E. Transition Period (90 days before go-live): 

i. Healthfirst will begin accepting Plans of Care (POCs) for children receiving HCBS during the transition period, beginning July 1, 2019 for already enrolled members; and for families who have completed the selection process, chosen Healthfirst as their plan, and have consented to share the POC with Healthfirst. 

ii. Beginning  August 1, 2019, Healthfirst will accept POCs for children in the care of a LDSS/licensed VFCA, where Healthfirst has been selected as the plan

iii. After the transition period ends, Healthfirst will continue to accept POCs for children receiving HCBS in advance of the effective date of enrollment when notified by another plan, a Health Home Care Manager, or the independent entity that there is consent to share the POC with Healthfirst and the family has demonstrated the plan selection process has been completed, or the child is in the care of a LDSS/licensed VCFA and it has been confirmed that Healthfirst has been selected as the plan.

F. Home and Community-Based Services (HCBS) for Children

HCBS will be managed in compliance with CMS HCBS Final Rule and any applicable State guidance. For children who are deemed eligible, access to an enhanced benefit package will be offered in addition to all Medicaid behavioral health and physical health benefits. The enhanced benefit package of Home and Community-Based Services (HCBS) is designed to assist children/youth in their recovery and continued tenure in the community. In order to receive HCBS, members must receive an initial assessment, with follow-up assessments annually. The process for referral and HCBS eligibility assessment is described below:

i. For members enrolled in a Health Home, the Health Home Care Manager (HHCM) will use the State-designated CANS-NY tool to conduct an HCBS Eligibility Determination. If eligible for HCBS, the HHCM will assist the member and family in selecting relevant HCBS providers from Healthfirst’s network.

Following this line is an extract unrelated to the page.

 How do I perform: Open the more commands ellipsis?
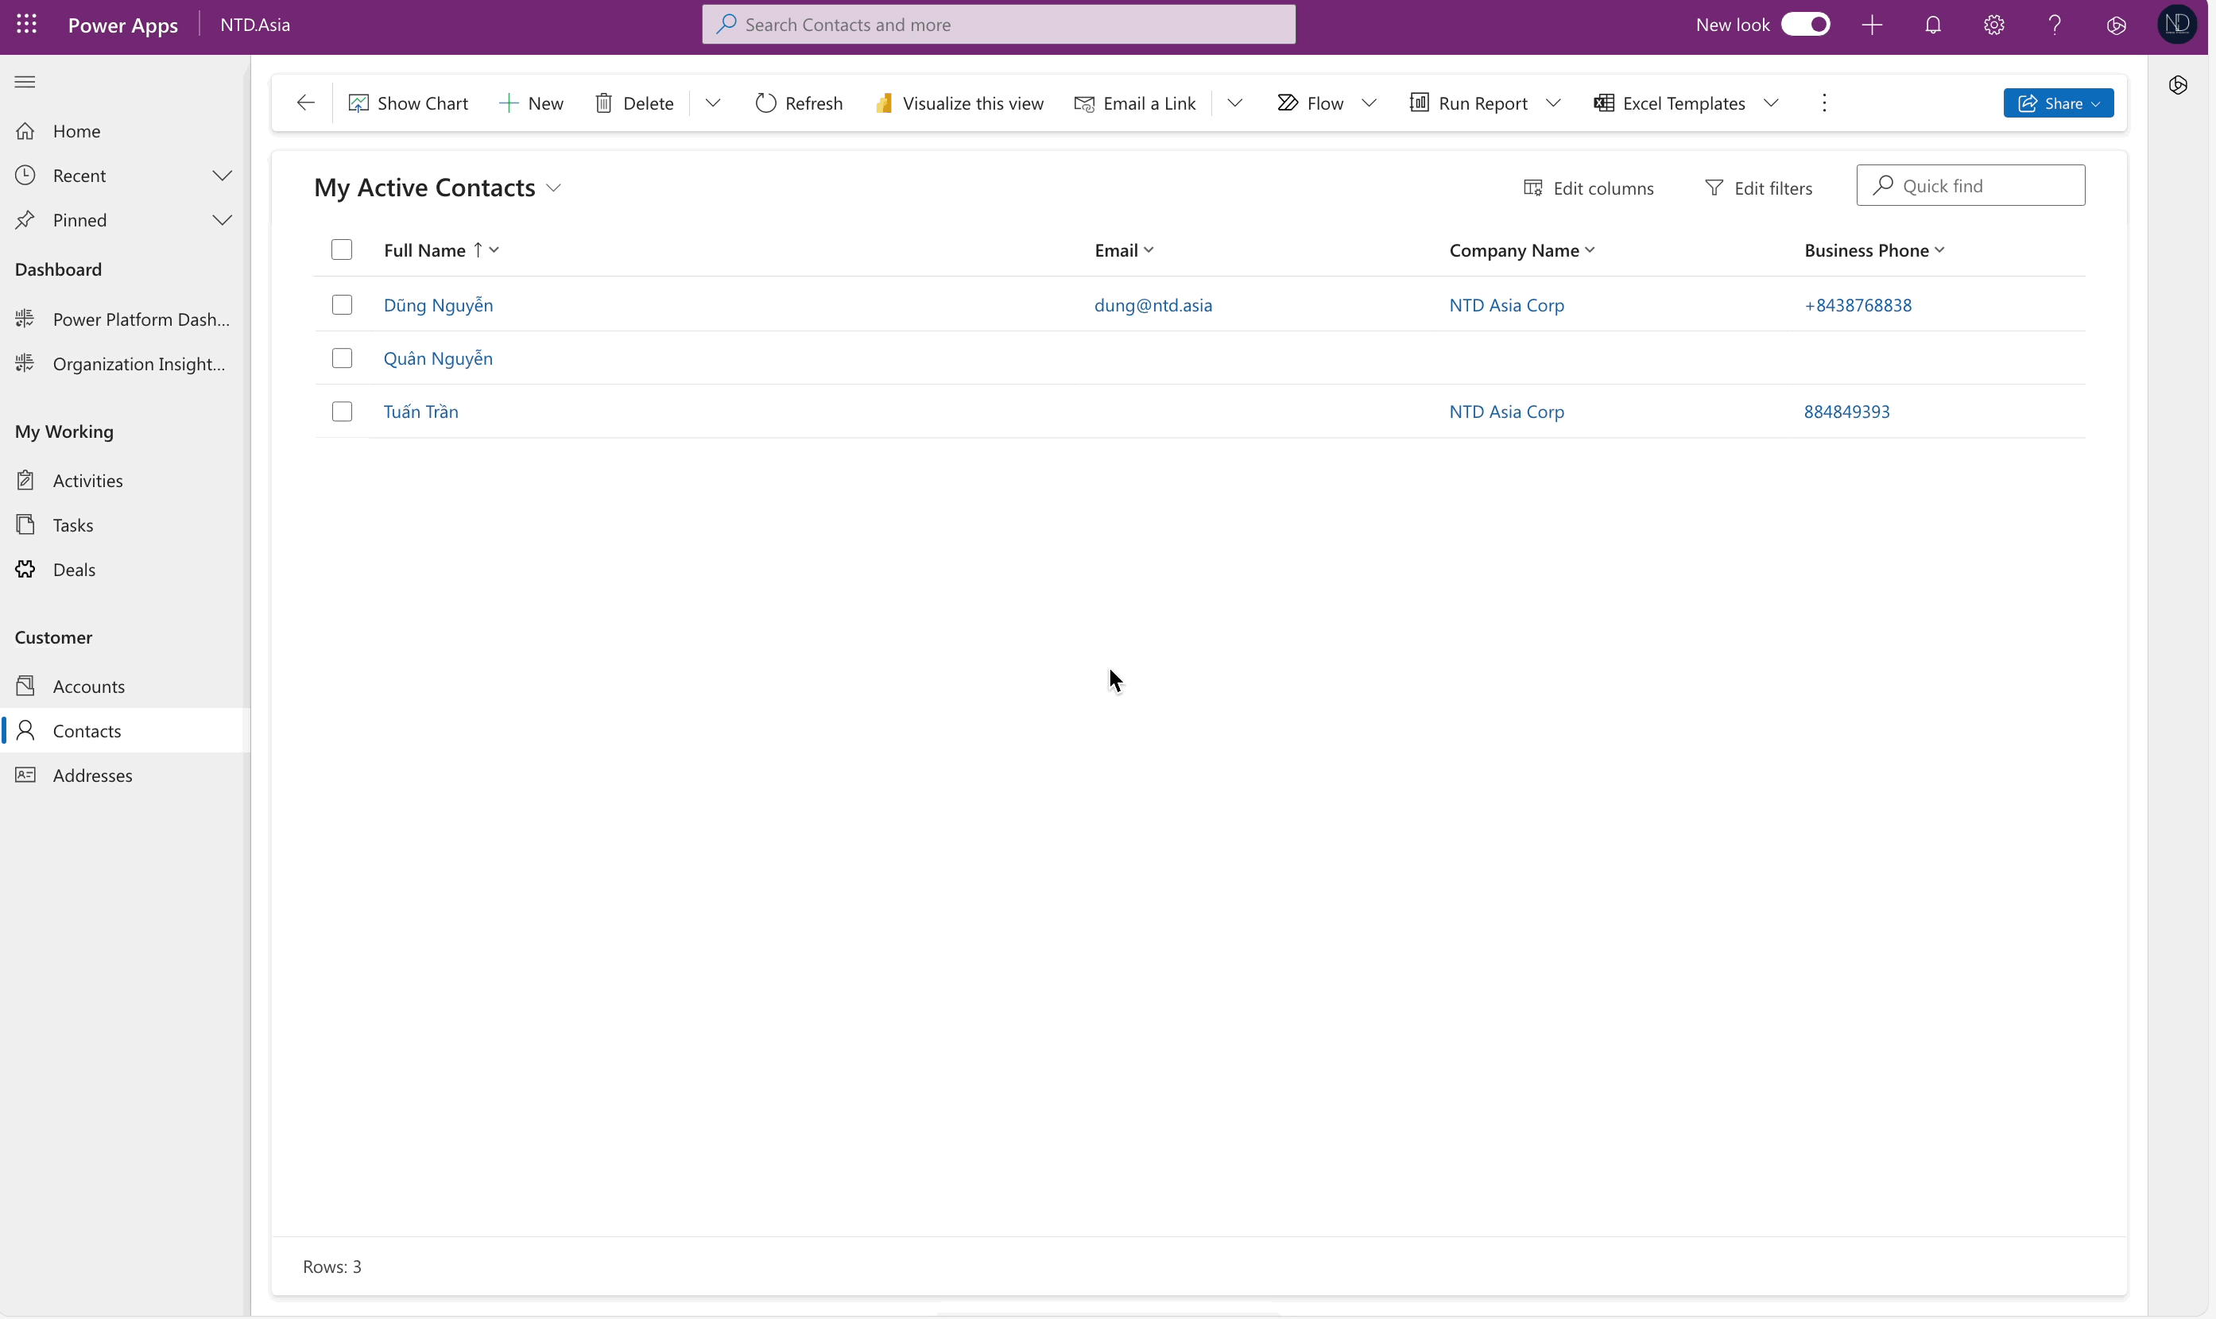(1824, 103)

ii. For members who opt out of Health Home care management, a State-designated Independent Entity (IE) will conduct the HCBS Eligibility assessment.

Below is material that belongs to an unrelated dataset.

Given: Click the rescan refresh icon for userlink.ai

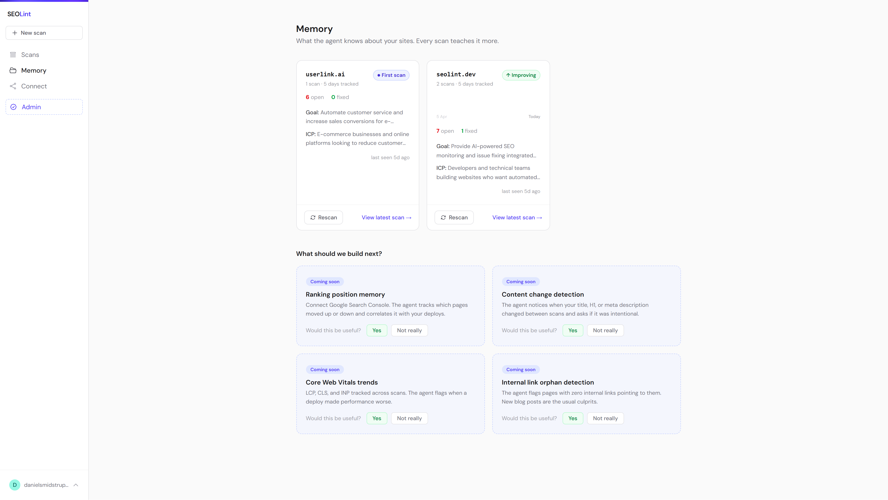Looking at the screenshot, I should pyautogui.click(x=313, y=218).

iii. When a member is found eligible for HCBS, the HHCM or IE will develop a fully integrated person-centered Plan of Care (POC) in collaboration with the member, and in consultation with providers, family members, and legal guardians as necessary. This plan will be shared with Healthfirst as a request to access HCBS. Healthfirst Care Managers will review the POC and issue an initial “level of service determination.”

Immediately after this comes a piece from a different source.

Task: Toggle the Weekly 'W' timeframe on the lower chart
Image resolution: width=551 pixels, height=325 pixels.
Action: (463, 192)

iv. When an initial POC is received, and on an ongoing basis, Healthfirst will review and make determinations regarding the appropriateness of the POC submitted by the HHCM or IE. Healthfirst Care Managers will review Plans of Care to assure that all federal and state HCBS regulations are addressed in the member’s care

v. Ongoing determinations regarding the appropriateness and utilization of HCBS will be made utilizing the OMH-approved UM guidelines for HCBS, taking into account the member’s preferences and desired outcomes. Healthfirst CMs will review care plans, along with authorization and claims data, to ensure appropriate utilization of HCBS as delineated in the POC.